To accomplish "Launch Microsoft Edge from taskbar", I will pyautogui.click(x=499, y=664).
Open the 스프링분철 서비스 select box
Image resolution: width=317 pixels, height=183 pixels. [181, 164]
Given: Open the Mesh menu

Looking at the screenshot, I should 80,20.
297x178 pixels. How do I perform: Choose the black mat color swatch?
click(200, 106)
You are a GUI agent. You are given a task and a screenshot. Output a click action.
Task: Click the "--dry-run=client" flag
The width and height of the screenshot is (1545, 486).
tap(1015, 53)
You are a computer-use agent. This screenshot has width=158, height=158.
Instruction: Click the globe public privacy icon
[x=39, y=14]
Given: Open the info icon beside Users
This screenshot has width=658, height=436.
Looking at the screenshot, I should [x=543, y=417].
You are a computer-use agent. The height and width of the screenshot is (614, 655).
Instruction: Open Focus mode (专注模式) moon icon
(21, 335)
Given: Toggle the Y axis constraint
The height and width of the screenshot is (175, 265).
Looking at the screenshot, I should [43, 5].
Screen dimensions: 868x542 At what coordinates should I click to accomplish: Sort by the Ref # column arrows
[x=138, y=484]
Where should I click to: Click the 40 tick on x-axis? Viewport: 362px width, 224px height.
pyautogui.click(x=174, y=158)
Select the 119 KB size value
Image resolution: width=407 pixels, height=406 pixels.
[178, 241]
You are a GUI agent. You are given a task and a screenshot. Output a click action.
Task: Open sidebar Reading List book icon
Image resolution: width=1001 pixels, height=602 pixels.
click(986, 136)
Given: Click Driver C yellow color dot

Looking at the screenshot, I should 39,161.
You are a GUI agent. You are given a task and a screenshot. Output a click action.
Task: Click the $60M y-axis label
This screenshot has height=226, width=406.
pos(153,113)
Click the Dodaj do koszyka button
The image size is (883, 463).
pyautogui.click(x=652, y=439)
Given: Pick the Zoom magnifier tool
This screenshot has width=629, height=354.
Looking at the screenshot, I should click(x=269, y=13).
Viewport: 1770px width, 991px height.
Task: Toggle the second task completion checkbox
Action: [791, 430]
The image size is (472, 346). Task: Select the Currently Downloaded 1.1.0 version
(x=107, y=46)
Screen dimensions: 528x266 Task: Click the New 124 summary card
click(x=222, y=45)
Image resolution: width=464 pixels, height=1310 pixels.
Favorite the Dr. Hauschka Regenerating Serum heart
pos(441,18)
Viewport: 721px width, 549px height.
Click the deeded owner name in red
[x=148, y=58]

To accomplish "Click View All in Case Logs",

**WORK INSTRUCTION**
Identify the lines of the data that contain the word "computer". Copy each of them.

**RESULT OF THIS TASK**
You are a computer-use agent. This screenshot has width=158, height=158.
You are a computer-use agent. The height and width of the screenshot is (614, 655).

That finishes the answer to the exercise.